Hettie mimes a zipper across her mouth. I can (remarkably for me) tell I'm really pissing her off now but I don't know how to remedy it. Nodding towards the only shop front with its lights on, she beckons me to follow her over the road to a café advertising all-day breakfast.

Seeing us come in, the cafe owner signals me to sit down while setting a coffee in front of me with the correct one sugar in. How did he know? I'm not sure I want people to know everything about me.

The cafe owner, large and black-haired with three days’ beard, sits as the lord of all he surveys. In his chef's outfit, he sprawls back on a chair with his legs apart, his hand perilously near the swelling in his grimy chequered trousers. With a podgy fist on his fat knee, he commands the floor and takes centre stage like a tavern keeper in an opera about to tell us all how he went on a quest, crossed the sea and wooed the Sultan Of Somewhere’s daughter before returning home to cook oven chips, warm through Cornish pasties and pull tepid pints for the locals.

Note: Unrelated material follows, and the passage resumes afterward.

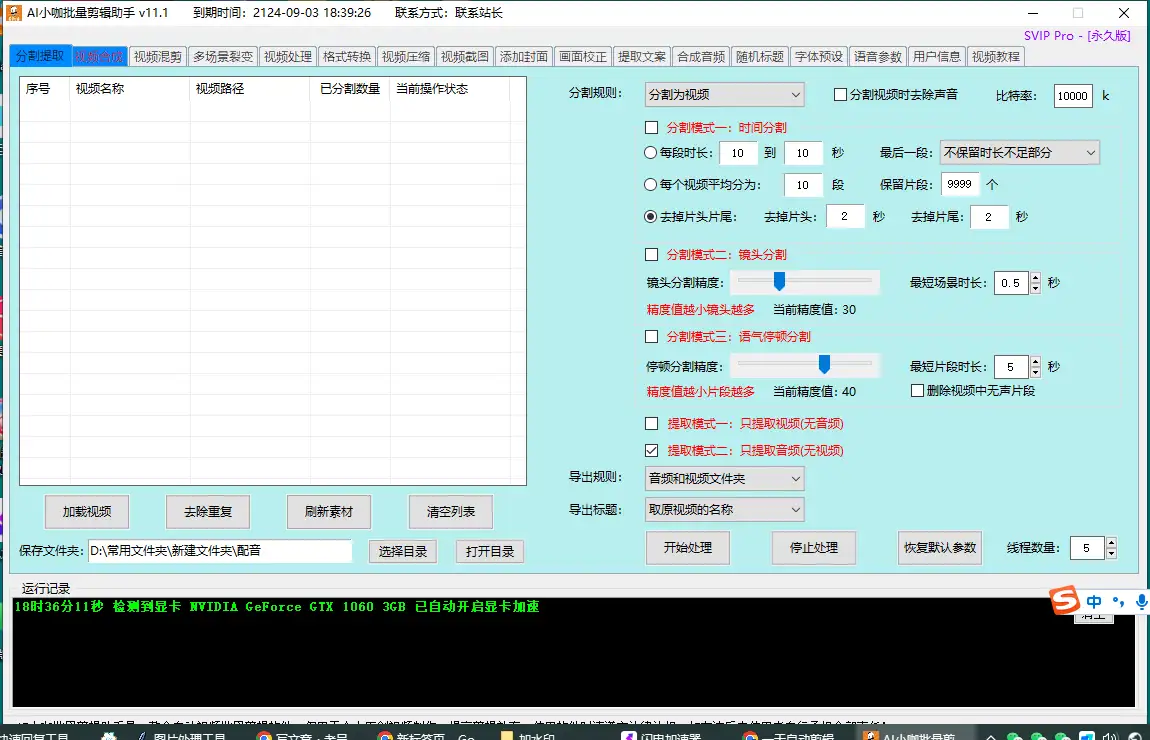Viewport: 1150px width, 740px height.
Task: Click the 加载视频 button
Action: tap(87, 512)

The proprietor, ignoring his own notice above the coffee machine, takes a crumpled cigarette packet from his pocket and offers it round. Shrugging at the lack of takers apart from Hettie, he lights up and pitches a match at cold tea in a long-dead cup.

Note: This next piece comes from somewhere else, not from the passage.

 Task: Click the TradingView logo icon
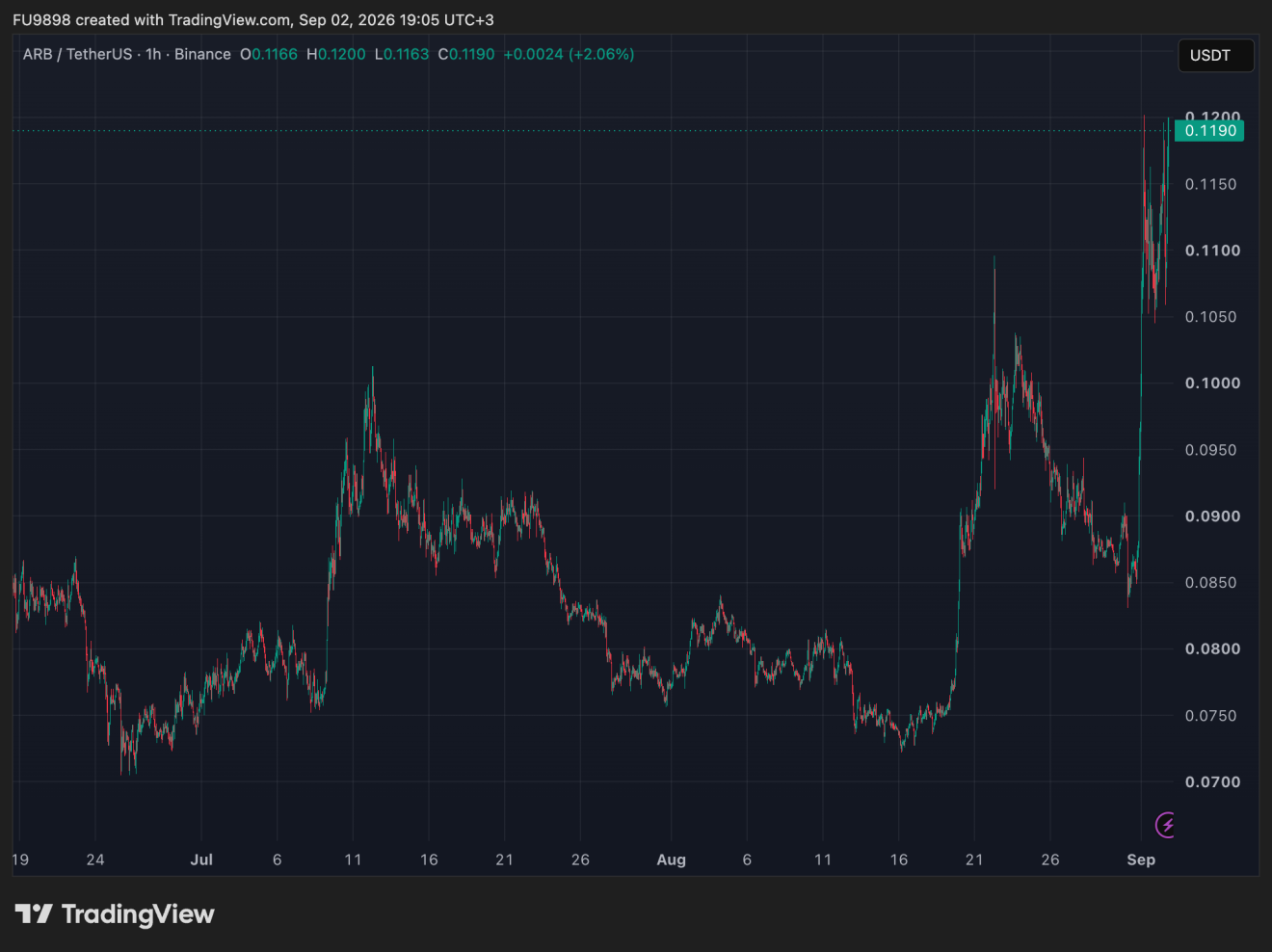click(x=34, y=913)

There are four others sat down already. One is Father Barry, small, wiry, with frizzy grey hair and untrimmed sideburns stuck to his head between a faded black beret and the frayed hood of a duffle coat. He looks very guarded this evening, like a wizened old terrier that has wandered into the macho kennel on the block, the one labeled ‘Gym’ with muscly Mastiffs doing bench presses. Next to him is Mr. Pritchard from the Temple of the Divine And Blessed Light on the industrial estate.

The other two I do not know, but it soon transpires that the one in the duffle coat is a poet and the one in a suit and cashmere overcoat is a human rights campaigner: I have seen them all at some time or another at the base of the sculpture. It is Father Barry who speaks first.

“Now, young man, we all love your sculpture –“

“Actually,” interrupted Mr. Pritchard, “some of us would like to go further and say what a truly a great honour it would be to be granted the ultimate privilege of installing your masterpiece in a very prominent position at the Temple of the Divine and Blessed Light. I am most confident that sufficient subscriptions could be raised from our materially blessed disciples, of which I – sorry, we - have many.”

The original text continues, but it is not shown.